Monday, 26 May 2014

Hackett Ensemble review




 

Ashley William Smith expected half a dozen students at his first new music ensemble class. Instead the room overflowed with almost thirty students. It is uncertain if the attraction was the edgy repertoire on offer or the charismatic young professor. One thing is clear: new music performance is back on the map at the University of Western Australia for the first time since the heyday of composer Roger Smalley in the nineties.

 

For the debut of the newly formed Hackett Ensemble, Smith (winner of the 2012 MCA Freedman Fellowship and newly appointed Head of Winds and Contemporary Performance) chose repertoire exploring the loose boundary between noise and music. Two flexibly scored works by Frederik Rzewksi were well-suited to the mixed ensemble. Gareth Hearne’s theatrical narration of Coming Together was gripping despite being regularly drowned out by the large ensemble.
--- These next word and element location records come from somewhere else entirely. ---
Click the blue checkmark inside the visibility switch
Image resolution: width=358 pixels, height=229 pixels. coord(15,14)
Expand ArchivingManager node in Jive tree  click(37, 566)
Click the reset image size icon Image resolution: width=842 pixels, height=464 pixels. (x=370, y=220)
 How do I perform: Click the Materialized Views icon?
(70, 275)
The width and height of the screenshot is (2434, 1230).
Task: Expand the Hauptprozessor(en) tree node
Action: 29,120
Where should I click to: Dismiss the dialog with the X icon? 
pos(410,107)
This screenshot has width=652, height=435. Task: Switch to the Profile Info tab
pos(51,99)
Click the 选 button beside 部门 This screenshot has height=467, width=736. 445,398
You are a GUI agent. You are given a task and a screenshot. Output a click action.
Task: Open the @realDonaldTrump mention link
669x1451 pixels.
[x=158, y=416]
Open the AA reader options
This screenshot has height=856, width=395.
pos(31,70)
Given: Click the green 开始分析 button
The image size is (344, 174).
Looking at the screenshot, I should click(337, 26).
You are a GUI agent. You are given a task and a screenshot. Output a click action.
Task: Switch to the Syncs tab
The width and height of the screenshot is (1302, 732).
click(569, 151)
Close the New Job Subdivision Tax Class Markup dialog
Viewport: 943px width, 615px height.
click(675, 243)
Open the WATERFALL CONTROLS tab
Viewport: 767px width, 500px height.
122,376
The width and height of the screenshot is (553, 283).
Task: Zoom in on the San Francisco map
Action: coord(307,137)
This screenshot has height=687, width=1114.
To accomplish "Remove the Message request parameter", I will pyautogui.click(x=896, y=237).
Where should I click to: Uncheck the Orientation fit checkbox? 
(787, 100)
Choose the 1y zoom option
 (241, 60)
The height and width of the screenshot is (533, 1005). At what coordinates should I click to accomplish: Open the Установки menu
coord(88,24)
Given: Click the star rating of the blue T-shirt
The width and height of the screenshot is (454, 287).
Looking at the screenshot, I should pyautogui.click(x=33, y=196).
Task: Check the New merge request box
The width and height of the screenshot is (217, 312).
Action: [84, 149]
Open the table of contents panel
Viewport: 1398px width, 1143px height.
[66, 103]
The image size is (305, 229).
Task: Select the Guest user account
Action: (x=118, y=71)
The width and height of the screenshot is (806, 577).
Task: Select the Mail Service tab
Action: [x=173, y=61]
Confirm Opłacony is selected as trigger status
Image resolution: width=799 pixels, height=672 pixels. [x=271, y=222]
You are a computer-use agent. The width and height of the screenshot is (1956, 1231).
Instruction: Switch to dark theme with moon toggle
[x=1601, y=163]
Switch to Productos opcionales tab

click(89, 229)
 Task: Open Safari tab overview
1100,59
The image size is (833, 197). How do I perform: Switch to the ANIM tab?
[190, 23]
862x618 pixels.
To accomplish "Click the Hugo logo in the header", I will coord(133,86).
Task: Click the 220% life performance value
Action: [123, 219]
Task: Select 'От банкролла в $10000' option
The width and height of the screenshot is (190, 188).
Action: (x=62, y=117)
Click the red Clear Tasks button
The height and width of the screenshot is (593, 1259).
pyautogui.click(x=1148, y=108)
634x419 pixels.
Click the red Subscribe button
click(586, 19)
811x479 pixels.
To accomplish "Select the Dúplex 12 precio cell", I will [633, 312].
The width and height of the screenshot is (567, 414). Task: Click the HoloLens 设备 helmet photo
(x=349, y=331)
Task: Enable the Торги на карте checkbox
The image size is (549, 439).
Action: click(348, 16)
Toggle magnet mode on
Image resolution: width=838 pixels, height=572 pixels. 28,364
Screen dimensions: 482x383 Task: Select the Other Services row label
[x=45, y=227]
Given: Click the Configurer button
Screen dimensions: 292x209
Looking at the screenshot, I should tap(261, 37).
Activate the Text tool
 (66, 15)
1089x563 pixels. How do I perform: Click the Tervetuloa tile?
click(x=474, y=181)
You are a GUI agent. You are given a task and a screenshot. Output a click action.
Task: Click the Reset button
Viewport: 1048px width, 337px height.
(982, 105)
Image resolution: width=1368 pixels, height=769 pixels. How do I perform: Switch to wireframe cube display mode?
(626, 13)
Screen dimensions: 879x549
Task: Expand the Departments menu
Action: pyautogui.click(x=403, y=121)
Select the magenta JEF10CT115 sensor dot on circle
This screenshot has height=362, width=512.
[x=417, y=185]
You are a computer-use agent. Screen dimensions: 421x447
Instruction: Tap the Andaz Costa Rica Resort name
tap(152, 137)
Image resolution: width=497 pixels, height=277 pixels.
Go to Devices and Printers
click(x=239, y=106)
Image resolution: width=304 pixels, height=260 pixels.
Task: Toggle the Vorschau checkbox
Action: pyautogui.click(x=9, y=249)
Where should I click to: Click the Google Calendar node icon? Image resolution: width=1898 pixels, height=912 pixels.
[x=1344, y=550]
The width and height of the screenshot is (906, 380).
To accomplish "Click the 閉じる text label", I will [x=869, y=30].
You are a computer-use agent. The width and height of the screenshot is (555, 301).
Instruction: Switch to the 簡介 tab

Smith conducted with poised focus and the students seemed confident working with semi-improvised music. With each repetition of the text the intensity increased until a shrieking death metal climax, with bass and electric guitars riding the wave of sound.  

 

John Cage’s solo piano piece In a Landscape (performed with tranquillity by Barrett Oliver) provided a seamless link to Rzewski’s Attica. The much gentler mood of Attica was established by recorder, acoustic guitars, warm string chords and vocal ‘ah’s’ laid over a deep pedal note in marimba and vibraphone. Smith conducted with poised

 

A recorder solo (Anna Maydwell performing Big Baboon by Paul Leenhouts) and a saxophone solo (Scott Collinson performing Paradigm I by Ronald Caravan) demonstrated contemporary techniques and sounds that challenge the boundaries between noise and music.

 

Cathy Berberian’s Stripsody - a quirky work requiring a narrator of immense dramatic poise – was the least successful part of the night. Allocating each sound bite to a different member of the ensemble was messy and distracting. At the same time the egalitarian solidarity shared by the performers and conductor was one of the strengths of this concert. It is heartening to see new music embraced without fear; music lives only because of performers like these.